The original Constitution did not even anticipate political parties. The framers were wary of what they called “factions,” and the idea that entire elector slates would be pledged to specific candidates simply did not enter into the design. But once Jefferson’s Democratic-Republicans and Adams’s Federalists squared off in 1796 and 1800, party identity became the driving force behind presidential politics.
That shift had immediate consequences. The tied vote between Jefferson and Aaron Burr in 1800, both of whom received 73 electoral votes, threw the election into the House of Representatives and nearly broke the system. The result was the Twelfth Amendment, ratified in 1804, which required electors to vote separately for president and vice president.
The other major development was the rise of winner-take-all allocation. The Constitution allows each state legislature to decide how its electors are chosen. In the early years, many states used legislative appointment or district-based voting. But by the 1830s, most states had shifted to awarding all of their electoral votes to the candidate who won a plurality of the statewide vote. This practice was not required, but it spread quickly because it maximized partisan power. If your side won a state by even a narrow margin, you got all of its electors. The loser got nothing.
This created the familiar battleground map we know today, where presidential candidates focus almost entirely on a handful of swing states while ignoring the rest. It also ensured that electors would never be independent actors. They would be party loyalists, chosen for their reliability and obedience. In some states, they were, and still are, required by law to vote as pledged.

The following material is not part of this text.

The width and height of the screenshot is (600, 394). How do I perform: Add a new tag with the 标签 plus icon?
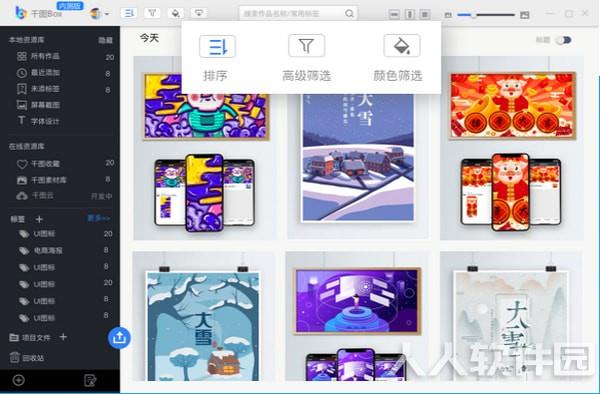coord(39,219)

The myth of the “deliberative elector” died before it was ever fully born. There are scattered exceptions, so-called “faithless electors,” but they have been vanishingly rare, and never decisive. What the framers designed was an elite safeguard against populist chaos. What emerged was a partisan counting mechanism, dependent on state legislatures and shaped by political calculus. The original theory had been buried under practice by the time Andrew Jackson reached the White House. The Electoral College survived, but not in the form anyone in 1787 would have recognized.
The Electoral College was not a blunder. It was a compromise. And like most compromises at the Constitutional Convention, it was built to hold together a fragile political coalition. It tried to satisfy large and small states, slave and free states, federalists and anti-federalists, and a roomful of men who deeply distrusted direct democracy.
The result was not just complex. It was strategic. The Electoral College was structured to limit the power of the general population, preserve the influence of state governments, and, in no small part, secure the political advantage of slaveholding states. These were not bugs in the system. They were features.
Over time, the Electoral College mutated. Political parties seized control. States adopted winner-take-all rules. Electors became ceremonial. But the core structural distortions remain. Smaller states still have disproportionate influence. A handful of swing states still decide national outcomes. And candidates can, and do, win the presidency without winning the most votes.
We were told it was a filter. It became a funnel. We were told it would check the worst impulses of the public. It delivered presidents who lost the popular vote. We were told it was neutral. It was never neutral.
The framers designed the Electoral College for a country that no longer exists, if it ever really did. What remains is a system that frustrates democratic participation, rewards geographic accident, and reflects the political priorities of 1787 far more than those of the present.
So the question is not whether the Electoral College works. It is whether it still belongs. And if the reasons for its creation cannot survive scrutiny, perhaps the institution itself should not survive either.